# What you have to do
Write all entries out exactly, images excluded.

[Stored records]

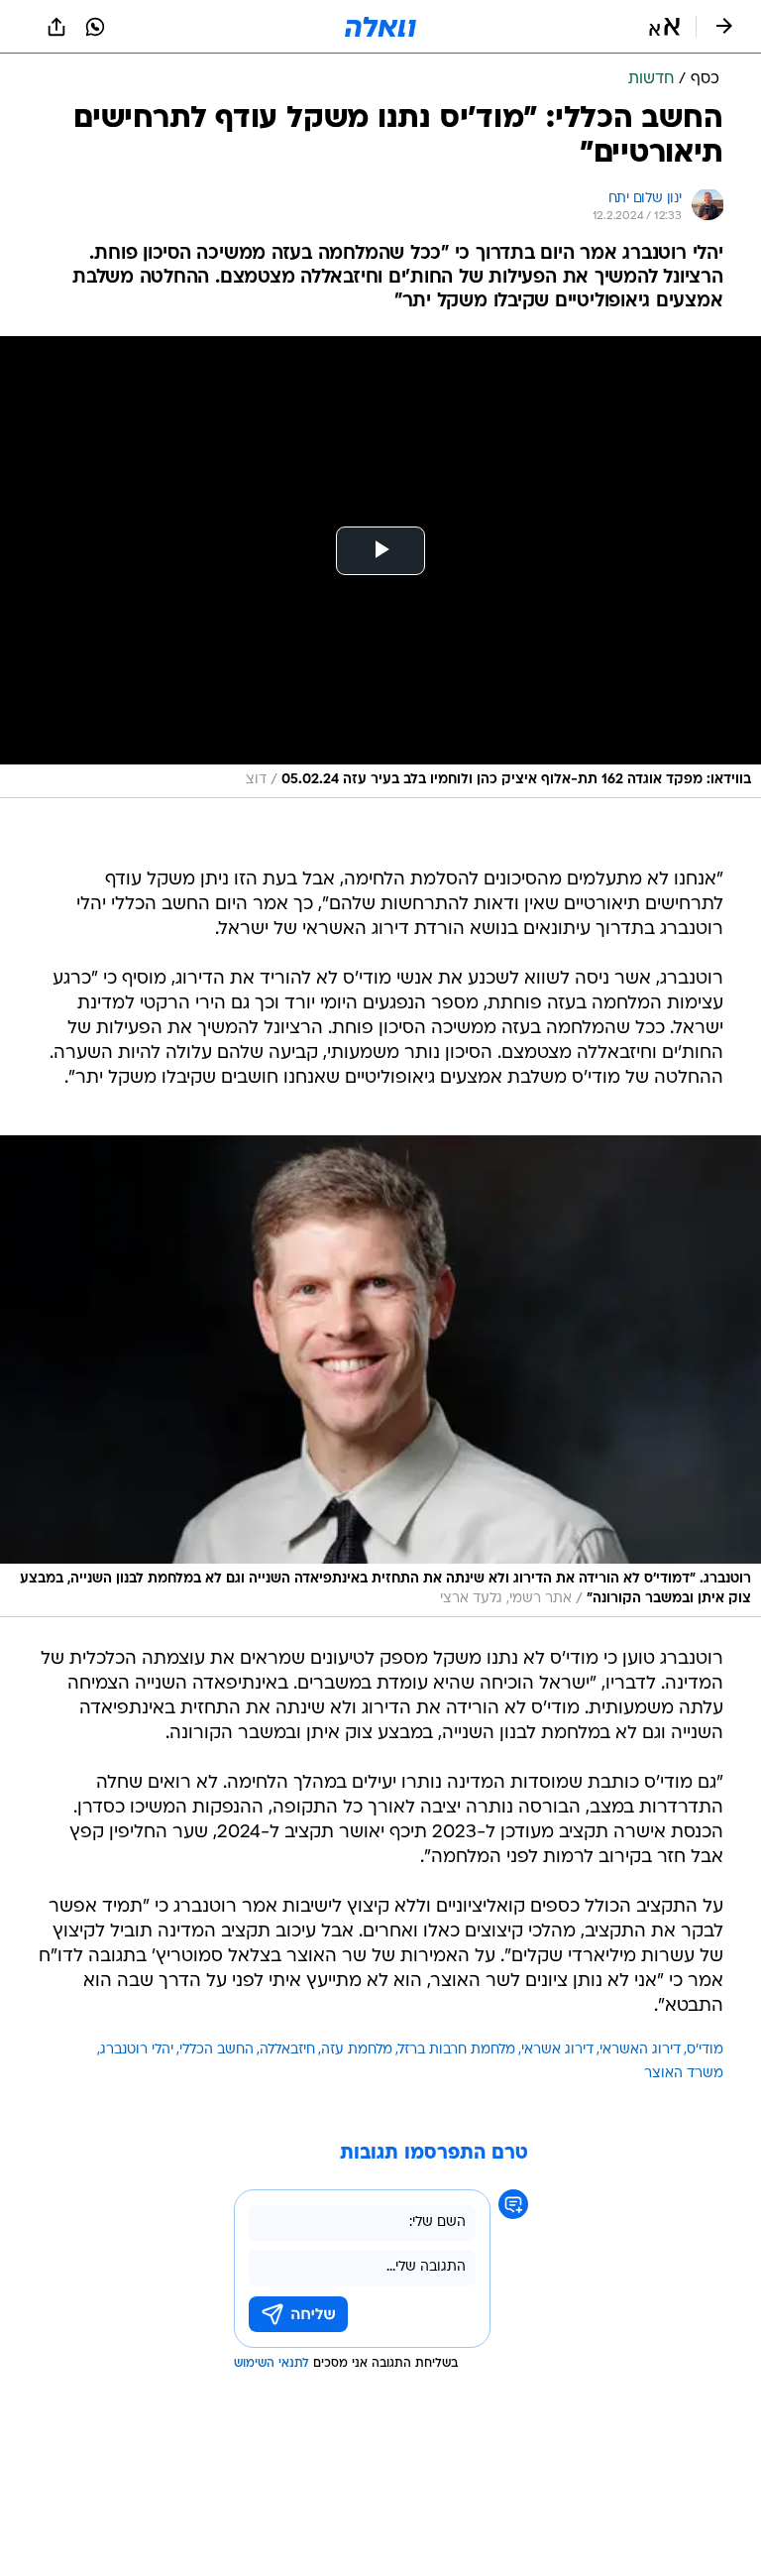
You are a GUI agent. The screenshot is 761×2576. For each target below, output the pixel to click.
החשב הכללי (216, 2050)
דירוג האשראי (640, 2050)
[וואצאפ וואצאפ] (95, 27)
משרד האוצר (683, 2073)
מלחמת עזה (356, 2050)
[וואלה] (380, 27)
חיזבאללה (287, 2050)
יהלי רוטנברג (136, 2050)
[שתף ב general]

# Response to the task
You are a GUI agent. The screenshot is 761×2576. For each target below, output the pixel to click.
החשב הכללי (216, 2050)
דירוג האשראי (640, 2050)
[וואצאפ וואצאפ] (95, 27)
משרד האוצר (683, 2073)
מלחמת עזה (356, 2050)
[וואלה] (380, 27)
חיזבאללה (287, 2050)
יהלי רוטנברג (136, 2050)
[שתף ב general]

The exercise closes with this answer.